One example of which is the sign up process in force.con customer portals, when a new user registers, two records will be created, a Contact record and Portal User record. The Contact record should be linked to an Account record as well.
The problem is that if you created an account at the sign-up time and then tried to link the new Contact to that Account, because the Guest user in Salesforce.com does not have a role and therefore can not be the owner of an account in Salesforce then the whole process would fail (so why allowing the guest user to create an Account in the security profile!). Furthermore, if the Account owner is a deactivated-user, the same error would be thrown!
In many other cases I encountered styling issues, where, in ajax calls the portal styles would go nuts or I heard some user complains from that the pages were not behaving/rendering the same way in different browsers.
Funny thing is that even if you turn off standard styling in your visualforce page, force.com still includes them in your pages, causeing conflicts and a lot of headache!

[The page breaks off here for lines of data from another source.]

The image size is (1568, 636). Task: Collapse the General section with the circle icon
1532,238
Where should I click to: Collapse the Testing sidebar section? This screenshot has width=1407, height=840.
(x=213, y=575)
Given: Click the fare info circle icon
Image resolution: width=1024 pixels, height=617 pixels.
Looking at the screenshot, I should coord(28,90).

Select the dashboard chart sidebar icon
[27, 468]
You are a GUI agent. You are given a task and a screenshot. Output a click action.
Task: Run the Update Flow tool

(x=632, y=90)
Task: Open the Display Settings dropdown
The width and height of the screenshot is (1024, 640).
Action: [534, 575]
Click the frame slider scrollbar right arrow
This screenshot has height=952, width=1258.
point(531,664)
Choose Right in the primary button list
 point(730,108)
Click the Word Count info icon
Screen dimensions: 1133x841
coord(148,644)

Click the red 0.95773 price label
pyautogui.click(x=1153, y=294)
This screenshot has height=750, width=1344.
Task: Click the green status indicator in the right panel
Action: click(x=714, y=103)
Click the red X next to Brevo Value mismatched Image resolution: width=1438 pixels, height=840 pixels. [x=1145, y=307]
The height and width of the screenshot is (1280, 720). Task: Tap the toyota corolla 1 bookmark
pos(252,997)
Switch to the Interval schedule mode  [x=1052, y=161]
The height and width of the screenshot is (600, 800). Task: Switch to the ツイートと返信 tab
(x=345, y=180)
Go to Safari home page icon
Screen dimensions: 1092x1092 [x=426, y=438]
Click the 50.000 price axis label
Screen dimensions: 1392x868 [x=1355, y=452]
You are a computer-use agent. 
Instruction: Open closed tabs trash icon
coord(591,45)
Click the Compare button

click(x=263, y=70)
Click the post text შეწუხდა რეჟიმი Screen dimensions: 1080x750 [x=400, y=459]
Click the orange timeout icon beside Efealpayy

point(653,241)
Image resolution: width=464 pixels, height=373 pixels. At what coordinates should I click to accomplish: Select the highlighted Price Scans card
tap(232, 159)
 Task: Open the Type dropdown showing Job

There are no system diagnostics provided to you out-of-the-box. You are on your own to implement one to be able to find out what's going on with the internet users trying to sign up, login and use your customer portal!
The thing that makes the sites de-bug and diagnostic process very hard is that it runs your visualforce pages on a different security model (two different profiles compare to standard profiles in Salesforce) which you can not mimic in your own salesforce.com environment.So you are forced to create sample portal users and browse it like any other user and see/test it for yourself. The downside to this is that the errors are not really shown to you properly when you are logged in as a Guest user or Customer portal User.
In many cases, I saw as a result of an Apex exception the user sees the "under construction" page!!
Even though you have specifically configured your site to show your own custom error page! Also if the user browses a page URL that does not exists.... they do not necessarily always see your 404 error page but rather the one and only "under construction" page again!!
All for you to rely on is the famous Apex error notification email which potentially can indicate something went wrong for a user. The other problem is that only the last person who has deployed the code receives these emails. In larger projects were a group of developers are working on the tasks, this does not seem to be a practical solution to provide diagnostics.
3) Profile Limitations
Salesforce is imposing several security limitations on sites and customer portals that do not exist with API integrations. So folks who are using an external application as their community portal and integrate with Salesforce enjoy more freedom than others who want to utilize force.com sites!
One example of which is that the customer portal profile can not update Contact records. This is all nice if you want to protect your business data and separate them from user's profile data. However, in many business cases your requirement may be to add a few custom fields on the contact record and make them available to the portal (as a self-service data management type of business operations, where possible you'd rather have the customer manage their own data).
I have seen people adding that to the ideas site, but this is a practical need which is not available at the moment in force.com sites.